Network and security
Atlas uses one shared VPC per root, split across two availability zones with explicit security group boundaries between the edge, workloads, database, and Kafka.
Network shape
| Concern | Current implementation |
|---|---|
| Availability zones | 2 dynamically selected AZs |
| Subnets | 2 public and 2 private subnets |
| Internet egress | 1 NAT gateway per public subnet |
| Private S3 path | S3 gateway VPC endpoint attached to private route tables |
| Flow logs | VPC Flow Logs to CloudWatch |
Security group model
| Security group | Allows |
|---|---|
alb-sg | inbound 80 and 443 from alb_ingress_cidrs, outbound unrestricted |
ecs-sg | inbound 8080 only from alb-sg, outbound unrestricted |
| dashboard backend SG | inbound target port from alb-sg, outbound unrestricted |
msk-connect-sg | no inbound, outbound unrestricted for connector workers |
msk-sg | inbound 9098 from ecs-sg and msk-connect-sg, inbound 9198 from msk_public_access_cidrs |
| RDS SG | inbound 5432 from allowed CIDRs plus the dashboard backend SG |
Ingress model
- The ALB is internet-facing and sits in public subnets.
- Port 80 redirects to 443.
- The default HTTPS listener action forwards to the events ingestion target group.
- Additional listener rules route the dashboard backend and Kafka UI by hostname.
Current exposure notes
ALB exposure
Both the staging example values and the committed production values currently allow alb_ingress_cidrs = ["0.0.0.0/0"]. The module supports a tighter allow-list, but the current committed state is wide open at the edge.
MSK public access
The VPC module currently exposes port 9198 from msk-sg to msk_public_access_cidrs.

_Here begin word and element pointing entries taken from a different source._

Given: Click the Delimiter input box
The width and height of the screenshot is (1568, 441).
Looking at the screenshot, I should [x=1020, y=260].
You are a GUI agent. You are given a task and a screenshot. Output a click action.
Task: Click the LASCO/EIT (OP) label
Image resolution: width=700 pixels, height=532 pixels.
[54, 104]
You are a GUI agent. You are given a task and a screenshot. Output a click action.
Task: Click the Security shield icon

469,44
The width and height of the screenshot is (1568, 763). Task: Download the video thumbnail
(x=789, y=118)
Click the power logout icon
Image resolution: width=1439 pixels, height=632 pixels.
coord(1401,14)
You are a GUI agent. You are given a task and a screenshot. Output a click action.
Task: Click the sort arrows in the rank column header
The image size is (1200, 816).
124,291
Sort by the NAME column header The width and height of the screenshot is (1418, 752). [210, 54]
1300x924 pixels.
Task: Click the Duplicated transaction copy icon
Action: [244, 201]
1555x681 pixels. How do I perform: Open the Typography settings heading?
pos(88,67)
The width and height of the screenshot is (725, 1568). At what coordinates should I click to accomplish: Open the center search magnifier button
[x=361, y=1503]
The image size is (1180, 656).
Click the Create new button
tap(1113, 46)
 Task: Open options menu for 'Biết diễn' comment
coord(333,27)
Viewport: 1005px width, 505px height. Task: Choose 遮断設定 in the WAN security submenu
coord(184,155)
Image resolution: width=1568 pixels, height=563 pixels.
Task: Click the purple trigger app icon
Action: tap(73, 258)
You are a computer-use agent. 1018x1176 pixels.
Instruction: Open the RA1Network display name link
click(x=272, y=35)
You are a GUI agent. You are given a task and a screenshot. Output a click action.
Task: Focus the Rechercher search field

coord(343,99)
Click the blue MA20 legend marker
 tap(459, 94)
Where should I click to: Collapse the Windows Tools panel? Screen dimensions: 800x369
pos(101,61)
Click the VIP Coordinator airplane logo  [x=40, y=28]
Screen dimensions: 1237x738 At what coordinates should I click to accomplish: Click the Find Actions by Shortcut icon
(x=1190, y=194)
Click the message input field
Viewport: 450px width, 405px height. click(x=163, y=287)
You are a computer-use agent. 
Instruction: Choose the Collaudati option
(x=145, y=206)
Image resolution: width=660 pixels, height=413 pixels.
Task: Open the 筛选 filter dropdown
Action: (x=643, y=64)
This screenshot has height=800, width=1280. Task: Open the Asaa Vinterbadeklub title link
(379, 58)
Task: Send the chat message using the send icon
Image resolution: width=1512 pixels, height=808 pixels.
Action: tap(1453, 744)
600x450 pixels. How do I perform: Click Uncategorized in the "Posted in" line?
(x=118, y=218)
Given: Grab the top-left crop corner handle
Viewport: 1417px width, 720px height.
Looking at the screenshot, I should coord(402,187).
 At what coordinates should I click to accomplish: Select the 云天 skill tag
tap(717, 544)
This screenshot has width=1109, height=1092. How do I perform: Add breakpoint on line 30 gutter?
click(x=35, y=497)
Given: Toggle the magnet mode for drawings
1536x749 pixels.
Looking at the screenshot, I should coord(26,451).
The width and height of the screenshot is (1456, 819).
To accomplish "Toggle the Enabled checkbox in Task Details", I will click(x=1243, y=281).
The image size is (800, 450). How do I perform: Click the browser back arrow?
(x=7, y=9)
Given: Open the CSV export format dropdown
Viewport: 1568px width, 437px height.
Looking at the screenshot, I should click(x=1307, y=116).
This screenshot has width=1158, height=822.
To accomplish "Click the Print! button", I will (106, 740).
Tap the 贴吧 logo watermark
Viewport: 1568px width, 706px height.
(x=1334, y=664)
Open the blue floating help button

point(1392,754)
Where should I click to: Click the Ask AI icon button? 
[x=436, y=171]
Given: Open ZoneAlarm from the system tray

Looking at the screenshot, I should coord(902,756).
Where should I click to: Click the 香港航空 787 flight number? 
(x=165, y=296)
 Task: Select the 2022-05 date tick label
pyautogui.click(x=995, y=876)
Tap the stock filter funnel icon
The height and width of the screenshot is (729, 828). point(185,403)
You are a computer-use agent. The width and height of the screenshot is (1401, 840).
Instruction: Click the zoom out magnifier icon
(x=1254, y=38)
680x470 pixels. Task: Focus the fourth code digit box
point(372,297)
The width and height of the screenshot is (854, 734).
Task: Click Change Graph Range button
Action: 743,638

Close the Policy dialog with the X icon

That enables public IAM + TLS access for external clients such as ClickHouse validation flows.
Dashboard database access
The staging example keeps RDS on a public subnet group with publicly_accessible = true and open CIDR defaults. Production committed values move the database to private subnets and disable public accessibility.
Operational implications
- ECS tasks stay in private subnets with
assign_public_ip = false. - Hostname routing is managed at the ALB listener level, not inside a separate ingress service.
- Security hardening happens primarily through input values, not by changing the root module graph.
Some older OpenSpec pages describe stricter or different networking assumptions. The current Terraform code is the source of truth for what Atlas actually provisions today.